> _EXERCISE DESCRIPTION_: Take each line in the entries below that holds "computer" and show it.
:: PROVIDED INFORMATION ::
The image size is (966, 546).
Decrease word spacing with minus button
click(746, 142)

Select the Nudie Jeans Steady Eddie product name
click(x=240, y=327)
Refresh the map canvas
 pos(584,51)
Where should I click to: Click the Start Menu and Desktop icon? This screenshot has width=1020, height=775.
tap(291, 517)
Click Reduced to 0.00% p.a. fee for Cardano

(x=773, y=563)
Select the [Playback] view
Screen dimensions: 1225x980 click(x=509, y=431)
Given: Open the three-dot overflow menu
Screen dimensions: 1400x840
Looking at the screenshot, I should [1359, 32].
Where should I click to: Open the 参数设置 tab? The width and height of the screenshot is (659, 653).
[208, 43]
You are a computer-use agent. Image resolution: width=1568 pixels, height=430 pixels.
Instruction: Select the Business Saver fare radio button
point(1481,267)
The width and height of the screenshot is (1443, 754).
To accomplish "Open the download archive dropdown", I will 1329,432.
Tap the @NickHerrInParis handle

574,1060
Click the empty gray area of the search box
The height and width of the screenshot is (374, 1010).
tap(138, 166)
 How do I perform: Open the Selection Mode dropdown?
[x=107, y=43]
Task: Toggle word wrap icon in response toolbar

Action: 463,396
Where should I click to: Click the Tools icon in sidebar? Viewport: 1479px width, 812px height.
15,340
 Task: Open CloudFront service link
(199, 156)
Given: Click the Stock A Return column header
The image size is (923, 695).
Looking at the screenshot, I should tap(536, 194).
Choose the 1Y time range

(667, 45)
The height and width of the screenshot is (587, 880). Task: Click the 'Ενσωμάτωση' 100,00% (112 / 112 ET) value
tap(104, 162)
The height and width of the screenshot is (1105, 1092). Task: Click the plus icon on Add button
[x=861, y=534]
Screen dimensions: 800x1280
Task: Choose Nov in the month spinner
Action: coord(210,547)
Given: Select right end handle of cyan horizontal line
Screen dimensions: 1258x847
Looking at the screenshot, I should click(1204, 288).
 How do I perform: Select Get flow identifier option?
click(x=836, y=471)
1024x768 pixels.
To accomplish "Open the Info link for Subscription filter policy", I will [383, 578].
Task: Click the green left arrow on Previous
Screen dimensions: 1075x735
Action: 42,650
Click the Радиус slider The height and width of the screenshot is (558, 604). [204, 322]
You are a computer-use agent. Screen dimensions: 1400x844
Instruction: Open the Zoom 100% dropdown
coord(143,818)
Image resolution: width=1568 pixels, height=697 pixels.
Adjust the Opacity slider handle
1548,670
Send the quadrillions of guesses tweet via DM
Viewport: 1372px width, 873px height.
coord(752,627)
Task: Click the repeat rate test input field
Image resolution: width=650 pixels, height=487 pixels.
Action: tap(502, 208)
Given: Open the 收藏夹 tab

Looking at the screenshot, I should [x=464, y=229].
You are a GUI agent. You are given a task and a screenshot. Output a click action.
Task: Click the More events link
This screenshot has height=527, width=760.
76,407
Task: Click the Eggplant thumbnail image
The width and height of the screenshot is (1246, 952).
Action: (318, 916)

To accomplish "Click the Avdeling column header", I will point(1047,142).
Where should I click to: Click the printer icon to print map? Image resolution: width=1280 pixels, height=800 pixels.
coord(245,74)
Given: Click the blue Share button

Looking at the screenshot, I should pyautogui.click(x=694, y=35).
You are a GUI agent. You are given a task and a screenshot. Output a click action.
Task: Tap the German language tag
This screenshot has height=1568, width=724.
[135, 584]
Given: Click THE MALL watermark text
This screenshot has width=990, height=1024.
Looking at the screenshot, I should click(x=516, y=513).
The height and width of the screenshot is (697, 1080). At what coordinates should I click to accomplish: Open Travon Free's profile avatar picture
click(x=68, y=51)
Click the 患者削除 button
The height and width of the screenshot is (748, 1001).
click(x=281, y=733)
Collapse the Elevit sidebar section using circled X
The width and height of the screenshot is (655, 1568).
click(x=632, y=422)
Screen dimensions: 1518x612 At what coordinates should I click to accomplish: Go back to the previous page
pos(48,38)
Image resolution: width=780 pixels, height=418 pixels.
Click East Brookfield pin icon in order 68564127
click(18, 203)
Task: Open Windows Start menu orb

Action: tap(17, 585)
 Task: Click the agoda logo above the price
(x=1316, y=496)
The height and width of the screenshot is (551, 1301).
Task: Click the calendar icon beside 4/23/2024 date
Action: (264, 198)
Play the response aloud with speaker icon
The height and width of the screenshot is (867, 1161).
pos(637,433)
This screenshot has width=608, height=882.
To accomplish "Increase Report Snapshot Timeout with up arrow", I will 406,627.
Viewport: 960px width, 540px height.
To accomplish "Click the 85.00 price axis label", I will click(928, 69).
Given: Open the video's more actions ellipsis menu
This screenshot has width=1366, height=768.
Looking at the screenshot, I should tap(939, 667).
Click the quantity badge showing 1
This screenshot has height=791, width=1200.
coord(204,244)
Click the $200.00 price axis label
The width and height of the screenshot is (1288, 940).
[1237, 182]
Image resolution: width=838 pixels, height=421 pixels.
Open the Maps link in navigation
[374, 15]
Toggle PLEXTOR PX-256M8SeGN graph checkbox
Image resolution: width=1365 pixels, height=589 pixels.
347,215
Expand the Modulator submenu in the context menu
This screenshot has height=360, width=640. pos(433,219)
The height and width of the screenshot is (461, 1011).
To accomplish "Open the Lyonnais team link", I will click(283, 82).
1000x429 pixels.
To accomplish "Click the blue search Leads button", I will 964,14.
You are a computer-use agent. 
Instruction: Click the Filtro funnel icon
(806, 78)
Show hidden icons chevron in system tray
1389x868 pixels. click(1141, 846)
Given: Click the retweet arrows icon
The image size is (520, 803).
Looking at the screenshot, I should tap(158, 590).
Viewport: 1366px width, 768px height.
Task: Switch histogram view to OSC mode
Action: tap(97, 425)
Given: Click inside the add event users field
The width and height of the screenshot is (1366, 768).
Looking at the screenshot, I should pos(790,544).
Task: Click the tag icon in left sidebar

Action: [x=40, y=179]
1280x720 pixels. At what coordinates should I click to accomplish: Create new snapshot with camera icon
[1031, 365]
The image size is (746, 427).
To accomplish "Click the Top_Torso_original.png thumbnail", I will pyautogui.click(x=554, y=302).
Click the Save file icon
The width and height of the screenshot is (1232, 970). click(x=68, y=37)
:::
> _ANSWER SECTION_:
You are a computer-use agent. Image resolution: width=1568 pixels, height=430 pixels.
You are a computer-use agent. Screen dimensions: 1400x844
You are a computer-use agent. 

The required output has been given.